What you should do -> In the material below, find the line containing "The width and" and the line containing "Image resolution: width=755". Output those two lines and all lines between them exactly, without pictures.

The data ->
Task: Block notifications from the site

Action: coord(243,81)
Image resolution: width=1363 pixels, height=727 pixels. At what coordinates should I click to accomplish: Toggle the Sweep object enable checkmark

---

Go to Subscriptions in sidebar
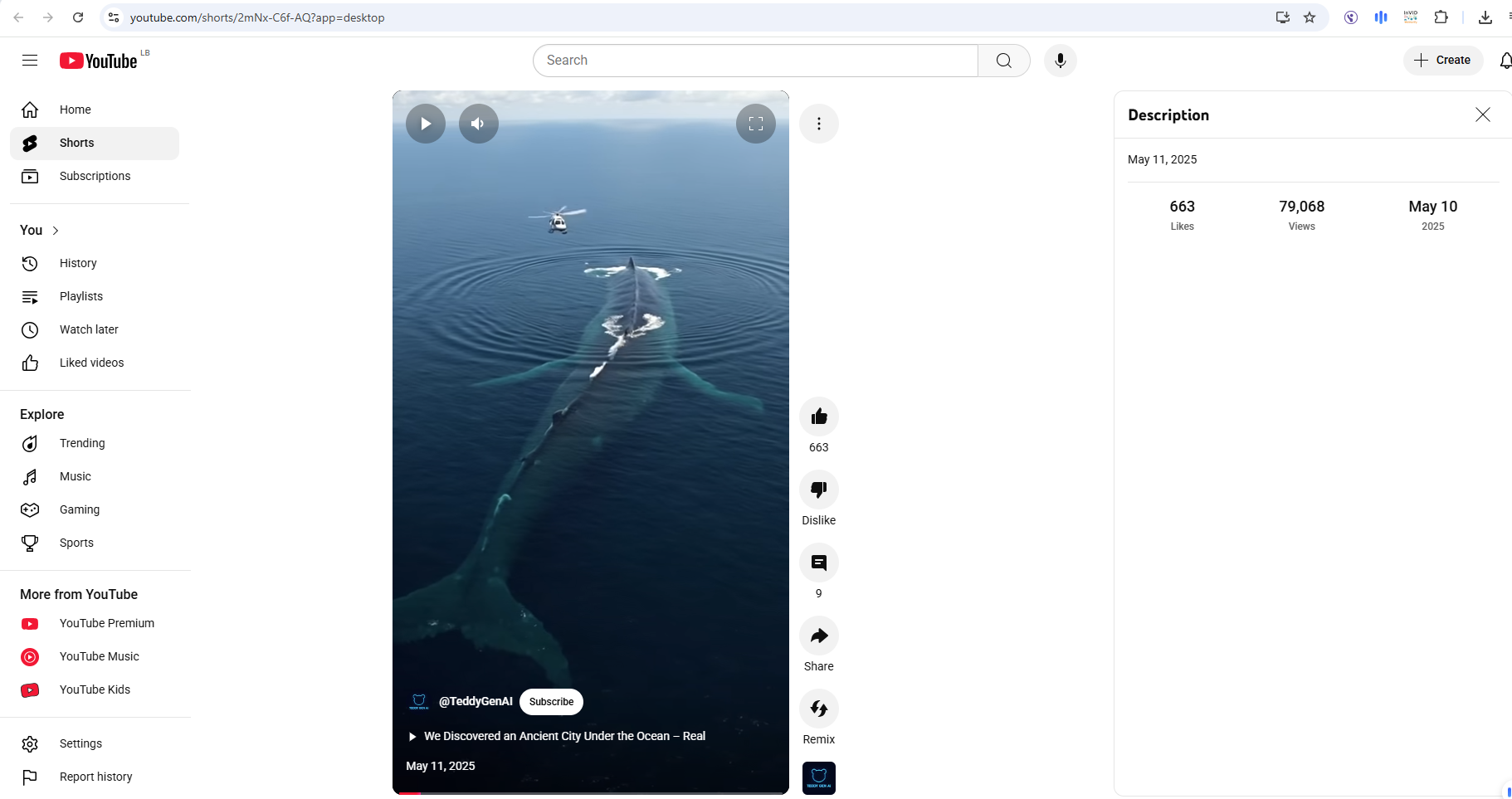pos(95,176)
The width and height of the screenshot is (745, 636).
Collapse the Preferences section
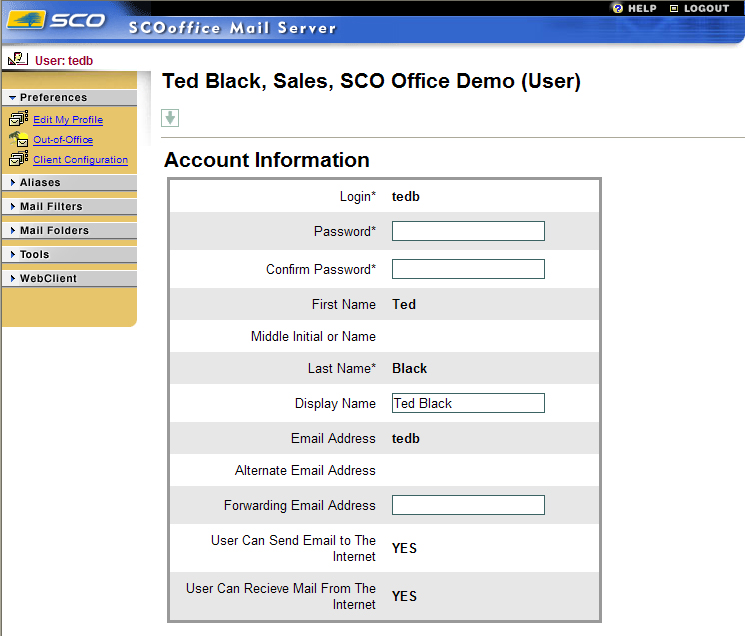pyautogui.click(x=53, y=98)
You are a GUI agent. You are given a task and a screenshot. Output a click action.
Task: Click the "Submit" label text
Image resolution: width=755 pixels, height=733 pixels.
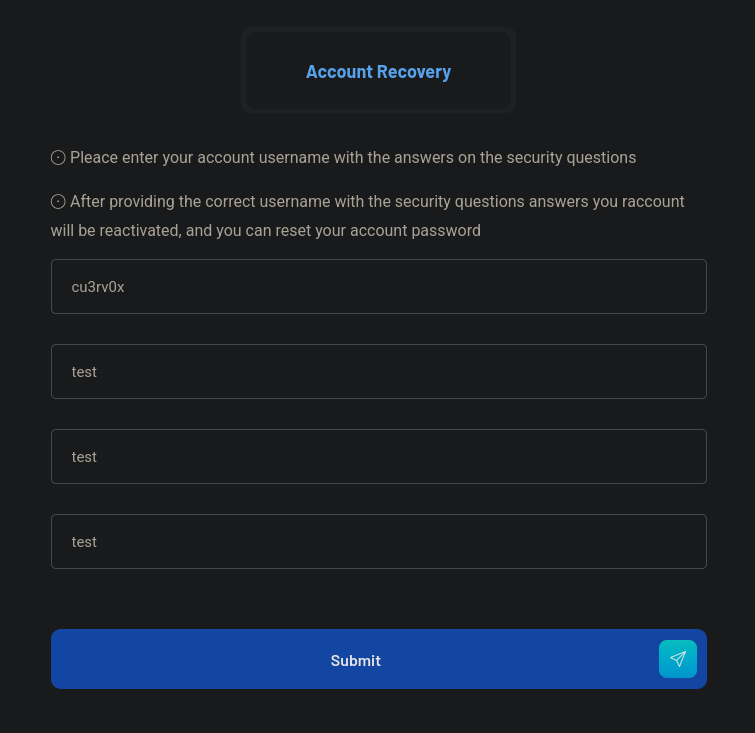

Problem solution ->
The width and height of the screenshot is (745, 636).
Collapse the Preferences section
pyautogui.click(x=53, y=98)
You are a GUI agent. You are given a task and a screenshot. Output a click action.
Task: Click the "Submit" label text
Image resolution: width=755 pixels, height=733 pixels.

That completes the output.